What kind of info? Think provider-specific costs, quality of care information and/or data, or electronic access to de-identified claims. It could be hidden in agreements between plans and providers, networks, TPAs, PBMs, or other service providers with a network.
But here's the catch: these restrictions don't have to be spelled out word-for-word. As long as the contract term, directly or indirectly, muzzles a plan from sharing the goods, it's breaking the gag clause prohibition rules.
Who must comply? Fully insured and self-insured group health plans – ERISA plans, non-Federal governmental plans, and church plans – must all toe the line with this prohibition. Grandfathered health plans don't get a free pass, either.

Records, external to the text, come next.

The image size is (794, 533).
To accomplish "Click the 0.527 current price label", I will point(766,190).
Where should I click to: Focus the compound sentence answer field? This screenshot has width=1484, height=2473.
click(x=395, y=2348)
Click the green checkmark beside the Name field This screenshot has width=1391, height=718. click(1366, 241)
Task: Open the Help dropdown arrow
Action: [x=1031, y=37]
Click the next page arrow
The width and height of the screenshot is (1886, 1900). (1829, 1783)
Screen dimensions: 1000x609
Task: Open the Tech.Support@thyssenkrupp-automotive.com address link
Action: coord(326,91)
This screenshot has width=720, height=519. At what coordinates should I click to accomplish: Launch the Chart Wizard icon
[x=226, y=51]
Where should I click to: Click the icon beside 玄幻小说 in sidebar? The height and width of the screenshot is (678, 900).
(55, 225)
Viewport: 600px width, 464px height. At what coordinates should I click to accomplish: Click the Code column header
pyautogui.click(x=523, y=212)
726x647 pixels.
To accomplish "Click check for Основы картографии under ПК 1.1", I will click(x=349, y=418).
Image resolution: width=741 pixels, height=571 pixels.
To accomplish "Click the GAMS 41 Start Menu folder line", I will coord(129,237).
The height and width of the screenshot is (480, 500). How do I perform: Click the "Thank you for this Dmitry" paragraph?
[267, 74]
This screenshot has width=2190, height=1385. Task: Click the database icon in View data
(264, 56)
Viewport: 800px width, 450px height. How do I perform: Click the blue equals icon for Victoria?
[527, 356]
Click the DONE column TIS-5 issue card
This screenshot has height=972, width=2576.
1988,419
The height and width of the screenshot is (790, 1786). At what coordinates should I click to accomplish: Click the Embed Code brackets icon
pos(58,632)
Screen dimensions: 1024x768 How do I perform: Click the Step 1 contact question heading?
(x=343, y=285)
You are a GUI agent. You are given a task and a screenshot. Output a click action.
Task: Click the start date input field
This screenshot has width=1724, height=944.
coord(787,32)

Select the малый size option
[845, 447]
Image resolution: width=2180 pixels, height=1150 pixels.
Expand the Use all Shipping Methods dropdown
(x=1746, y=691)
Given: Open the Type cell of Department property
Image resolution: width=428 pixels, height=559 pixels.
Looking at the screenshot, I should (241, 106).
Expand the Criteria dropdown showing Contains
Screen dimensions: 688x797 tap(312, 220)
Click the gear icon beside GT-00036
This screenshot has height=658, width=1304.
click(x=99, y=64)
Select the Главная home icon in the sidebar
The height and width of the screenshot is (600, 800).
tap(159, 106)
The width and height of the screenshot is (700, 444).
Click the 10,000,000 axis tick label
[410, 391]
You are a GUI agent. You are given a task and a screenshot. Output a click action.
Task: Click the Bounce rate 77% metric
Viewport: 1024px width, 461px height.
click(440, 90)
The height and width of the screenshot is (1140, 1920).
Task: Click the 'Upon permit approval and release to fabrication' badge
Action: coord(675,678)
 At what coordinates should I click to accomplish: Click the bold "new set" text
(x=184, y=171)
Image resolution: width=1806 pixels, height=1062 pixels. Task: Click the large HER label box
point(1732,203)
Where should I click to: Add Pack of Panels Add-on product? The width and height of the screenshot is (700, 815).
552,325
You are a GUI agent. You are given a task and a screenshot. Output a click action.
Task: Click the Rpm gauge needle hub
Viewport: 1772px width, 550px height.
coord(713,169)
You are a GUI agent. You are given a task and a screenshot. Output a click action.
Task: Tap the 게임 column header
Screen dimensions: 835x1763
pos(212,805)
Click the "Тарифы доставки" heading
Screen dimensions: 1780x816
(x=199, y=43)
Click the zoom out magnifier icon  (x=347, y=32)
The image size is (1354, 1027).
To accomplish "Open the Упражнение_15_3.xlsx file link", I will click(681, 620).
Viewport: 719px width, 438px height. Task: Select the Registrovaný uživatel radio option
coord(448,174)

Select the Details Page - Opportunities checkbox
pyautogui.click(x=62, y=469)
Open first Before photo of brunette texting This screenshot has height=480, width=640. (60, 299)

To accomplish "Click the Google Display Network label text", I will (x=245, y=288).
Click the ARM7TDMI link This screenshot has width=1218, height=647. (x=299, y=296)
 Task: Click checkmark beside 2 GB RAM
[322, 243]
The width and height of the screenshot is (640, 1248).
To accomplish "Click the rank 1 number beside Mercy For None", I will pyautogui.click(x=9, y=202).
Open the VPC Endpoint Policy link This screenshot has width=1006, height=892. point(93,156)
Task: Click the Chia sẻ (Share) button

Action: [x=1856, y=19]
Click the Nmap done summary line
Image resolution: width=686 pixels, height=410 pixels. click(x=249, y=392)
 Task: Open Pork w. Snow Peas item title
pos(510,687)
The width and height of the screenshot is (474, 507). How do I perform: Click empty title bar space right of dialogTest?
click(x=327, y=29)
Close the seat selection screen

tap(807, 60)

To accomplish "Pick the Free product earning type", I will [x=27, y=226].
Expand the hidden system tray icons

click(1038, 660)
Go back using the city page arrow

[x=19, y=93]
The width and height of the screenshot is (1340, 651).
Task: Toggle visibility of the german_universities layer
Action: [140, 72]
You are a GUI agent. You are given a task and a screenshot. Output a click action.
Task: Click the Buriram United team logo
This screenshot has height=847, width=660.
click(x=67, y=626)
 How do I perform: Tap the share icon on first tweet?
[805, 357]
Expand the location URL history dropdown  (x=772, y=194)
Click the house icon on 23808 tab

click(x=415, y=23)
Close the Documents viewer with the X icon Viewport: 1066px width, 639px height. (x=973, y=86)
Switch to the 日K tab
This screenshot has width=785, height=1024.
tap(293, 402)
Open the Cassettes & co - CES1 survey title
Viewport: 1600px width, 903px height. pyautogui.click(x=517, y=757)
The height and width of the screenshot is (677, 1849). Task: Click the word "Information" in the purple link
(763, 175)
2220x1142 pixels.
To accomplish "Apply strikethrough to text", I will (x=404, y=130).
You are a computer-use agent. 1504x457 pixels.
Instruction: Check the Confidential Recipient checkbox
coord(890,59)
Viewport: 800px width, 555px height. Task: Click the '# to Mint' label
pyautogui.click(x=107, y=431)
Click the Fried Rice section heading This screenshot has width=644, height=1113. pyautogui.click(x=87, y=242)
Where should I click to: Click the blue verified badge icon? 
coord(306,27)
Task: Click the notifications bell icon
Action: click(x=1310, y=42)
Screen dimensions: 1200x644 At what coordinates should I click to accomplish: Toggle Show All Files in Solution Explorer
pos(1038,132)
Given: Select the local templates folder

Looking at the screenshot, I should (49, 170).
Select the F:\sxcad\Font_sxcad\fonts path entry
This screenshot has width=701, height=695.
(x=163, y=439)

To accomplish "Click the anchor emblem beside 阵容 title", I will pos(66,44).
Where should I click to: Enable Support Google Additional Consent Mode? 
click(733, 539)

And it doesn’t stop there. Plans must also attest to their gag clause prohibition compliance every year. The annual deadline to complete this filing is December 31st. Plans attestation period will begin the calendar day after the last attestation period. (e.g., 2023 attestation ended on December 31 st , 2023, 2024 attestation period will begin on January 1, 2024).
Some entities can sidestep this attestation requirement if they only offer excepted benefits (like accident-only or disability coverage) or if they're short-term insurance providers or Medicare/Medicaid plans. HRAs and account-based group health plans can breathe easy, too.